### SOURCE EXCERPT
BEGIN

February Letter 2016

  • 1 February 2016
  • nanda.groenewald

Dear Congregations​

I'm writing this letter on Burns' Day.

We had haggis, neeps and tatties for dinner. Henro told us his version of the story of Little Red Riding Hood in Scottish - "aboot the bonnie wee lassie who took her Nan some IrnBru and tablet, because she was feeling peelie-wallie. She didnae ken that the wolf ate her nan for his tea, so her heart was sair - but luckily, Robert de Bruce was near!!" And then Nehan sang the Flower of Scotland loud enough for all the neighbours to hear, complete with his hand on his heart! And that made me realise - our roots might be in South Africa, but our hearts are in Scotland.......

I think it's really important to be proud of your heritage, to know where you come from, who you are and where you belong. And this is true about our faith heritage as well.

I saw an amazing photo on the internet this week: it's of a girl holding on to a huge crown on her head, saying: "On the darkest days when I feel inadequate, unloved and unworthy, I remember whose daughter I am and I straighten my crown!"

We belong to Jesus, the King of the world. God made us, He takes care of us, and nothing that happens to us can ever change that.

So just like we are proud to walk the same soil as so many famous Scots, let's be proud of the fact that we have the privilege to walk in the footsteps of Jesus too.

May you all have a fabulous February!

END

### DATASET CONTENT
BEGIN

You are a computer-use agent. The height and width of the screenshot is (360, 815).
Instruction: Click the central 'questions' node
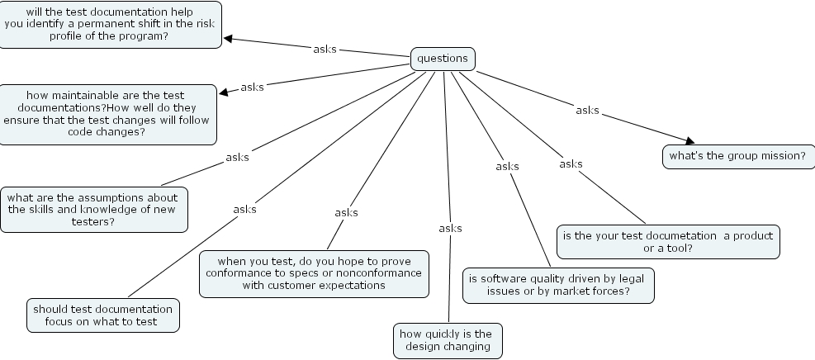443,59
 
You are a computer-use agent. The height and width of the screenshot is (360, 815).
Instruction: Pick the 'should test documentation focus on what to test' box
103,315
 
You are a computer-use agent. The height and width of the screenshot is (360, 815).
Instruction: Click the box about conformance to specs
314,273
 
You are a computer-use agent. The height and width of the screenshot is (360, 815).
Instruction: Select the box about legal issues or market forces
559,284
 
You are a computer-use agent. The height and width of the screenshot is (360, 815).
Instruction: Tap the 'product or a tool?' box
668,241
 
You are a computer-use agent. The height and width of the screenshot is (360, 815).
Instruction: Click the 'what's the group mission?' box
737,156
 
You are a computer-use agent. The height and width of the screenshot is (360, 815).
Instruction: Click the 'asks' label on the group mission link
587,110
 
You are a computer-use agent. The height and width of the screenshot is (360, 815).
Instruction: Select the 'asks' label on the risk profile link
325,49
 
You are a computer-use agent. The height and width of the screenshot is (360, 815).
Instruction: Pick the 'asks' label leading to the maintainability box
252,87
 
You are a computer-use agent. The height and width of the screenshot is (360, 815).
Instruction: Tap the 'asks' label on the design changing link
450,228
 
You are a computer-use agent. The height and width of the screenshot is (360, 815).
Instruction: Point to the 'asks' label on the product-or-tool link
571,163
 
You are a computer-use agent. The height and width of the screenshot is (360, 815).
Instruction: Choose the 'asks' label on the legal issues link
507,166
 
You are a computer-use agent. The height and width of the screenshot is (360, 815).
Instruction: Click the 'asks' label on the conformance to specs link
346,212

END
BEGIN

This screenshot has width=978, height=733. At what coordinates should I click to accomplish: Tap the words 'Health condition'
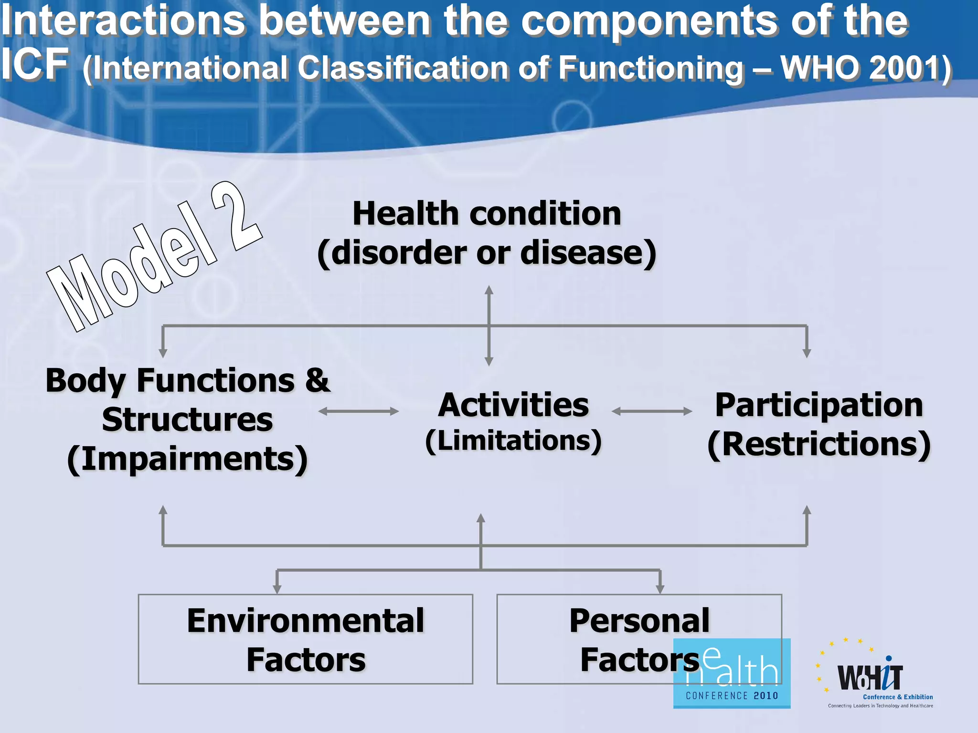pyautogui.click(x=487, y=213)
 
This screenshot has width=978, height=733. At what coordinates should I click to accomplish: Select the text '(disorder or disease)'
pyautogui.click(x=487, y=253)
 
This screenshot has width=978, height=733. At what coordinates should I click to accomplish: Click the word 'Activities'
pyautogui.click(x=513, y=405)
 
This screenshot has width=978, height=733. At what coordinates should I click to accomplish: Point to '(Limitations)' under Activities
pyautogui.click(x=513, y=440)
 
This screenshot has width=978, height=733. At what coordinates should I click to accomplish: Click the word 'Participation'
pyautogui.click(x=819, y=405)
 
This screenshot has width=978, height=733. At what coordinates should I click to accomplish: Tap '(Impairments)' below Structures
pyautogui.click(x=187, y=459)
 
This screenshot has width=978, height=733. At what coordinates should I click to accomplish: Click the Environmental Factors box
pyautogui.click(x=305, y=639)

END
BEGIN

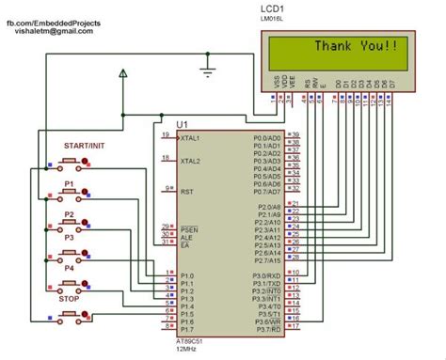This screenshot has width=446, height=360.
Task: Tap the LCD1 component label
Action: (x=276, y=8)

END

### EXERCISE TASKS
**1)** Answer these questions from the February letter:
(a) What did the family have for dinner on Burns' Day?
(b) Who sang the Flower of Scotland?
(c) According to the girl in the photo, what does she do on the darkest days?
**2)** Quote the February letter from "We had haggis, neeps" up to and including "heritage as well.".

### SOLUTIONS
**1)**
(a) Haggis, neeps and tatties.
(b) Nehan.
(c) She remembers whose daughter she is and straightens her crown.

**2)**
We had haggis, neeps and tatties for dinner. Henro told us his version of the story of Little Red Riding Hood in Scottish - "aboot the bonnie wee lassie who took her Nan some IrnBru and tablet, because she was feeling peelie-wallie. She didnae ken that the wolf ate her nan for his tea, so her heart was sair - but luckily, Robert de Bruce was near!!" And then Nehan sang the Flower of Scotland loud enough for all the neighbours to hear, complete with his hand on his heart! And that made me realise - our roots might be in South Africa, but our hearts are in Scotland.......

I think it's really important to be proud of your heritage, to know where you come from, who you are and where you belong. And this is true about our faith heritage as well.